_About this task_. Output each record verbatim, with pictures left out.

───── Information

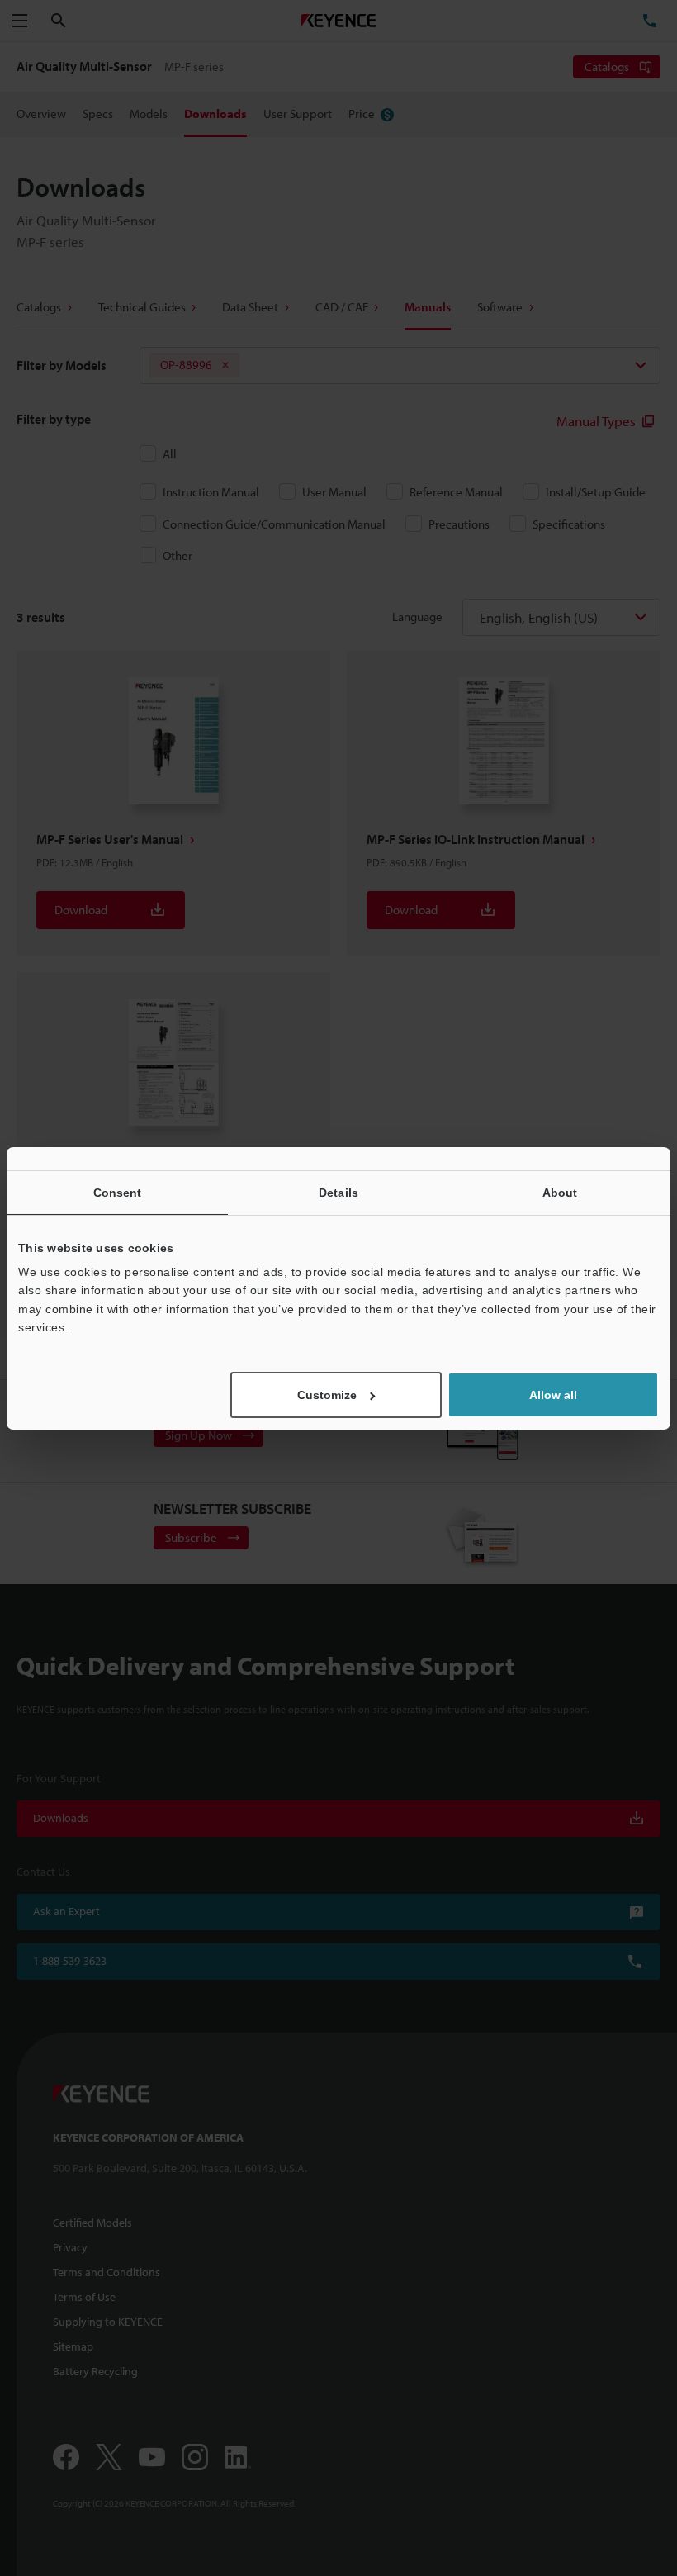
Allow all (553, 1395)
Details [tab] (338, 1191)
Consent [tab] (117, 1191)
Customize (327, 1395)
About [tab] (560, 1191)
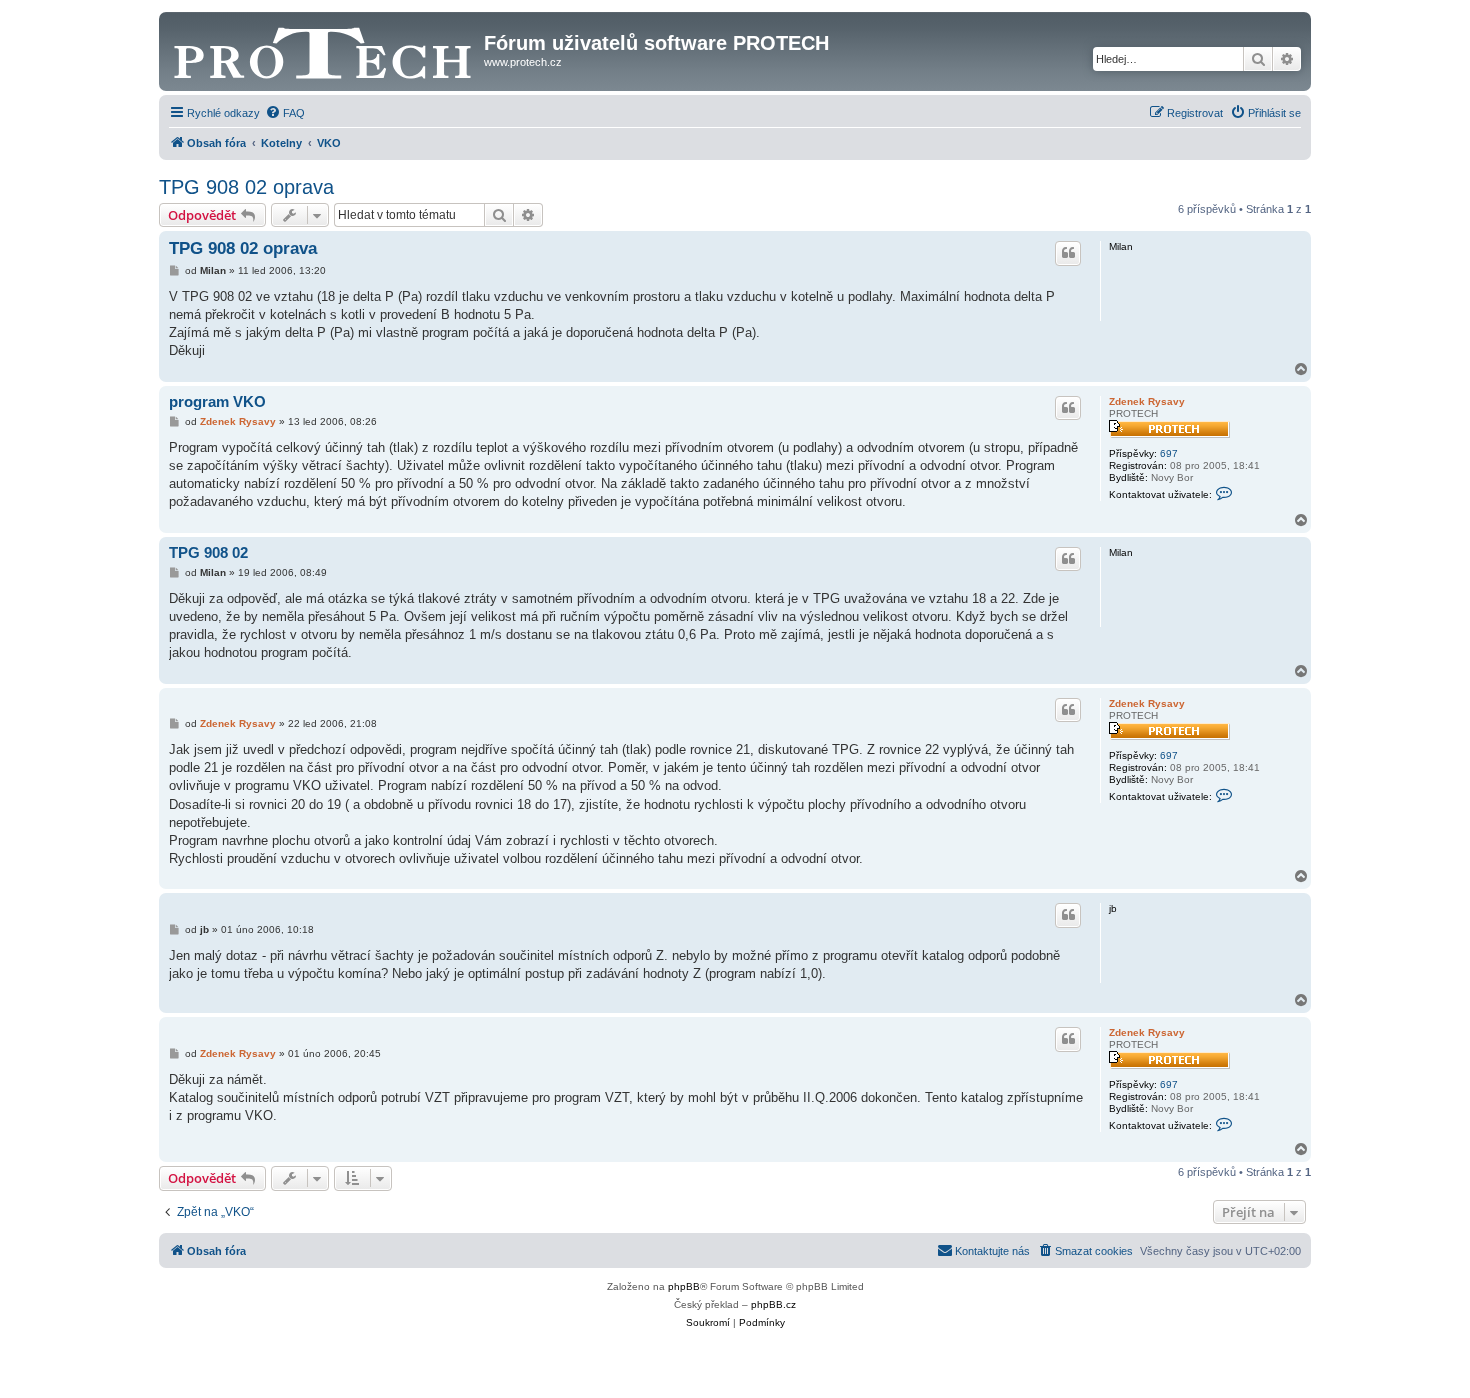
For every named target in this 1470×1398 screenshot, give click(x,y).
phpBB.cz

──────────

_Worked solution_.
Allow all (553, 1395)
Details [tab] (338, 1191)
Consent [tab] (117, 1191)
Customize (327, 1395)
About [tab] (560, 1191)
For every named target in this 1470×1398 screenshot, give click(x,y).
phpBB.cz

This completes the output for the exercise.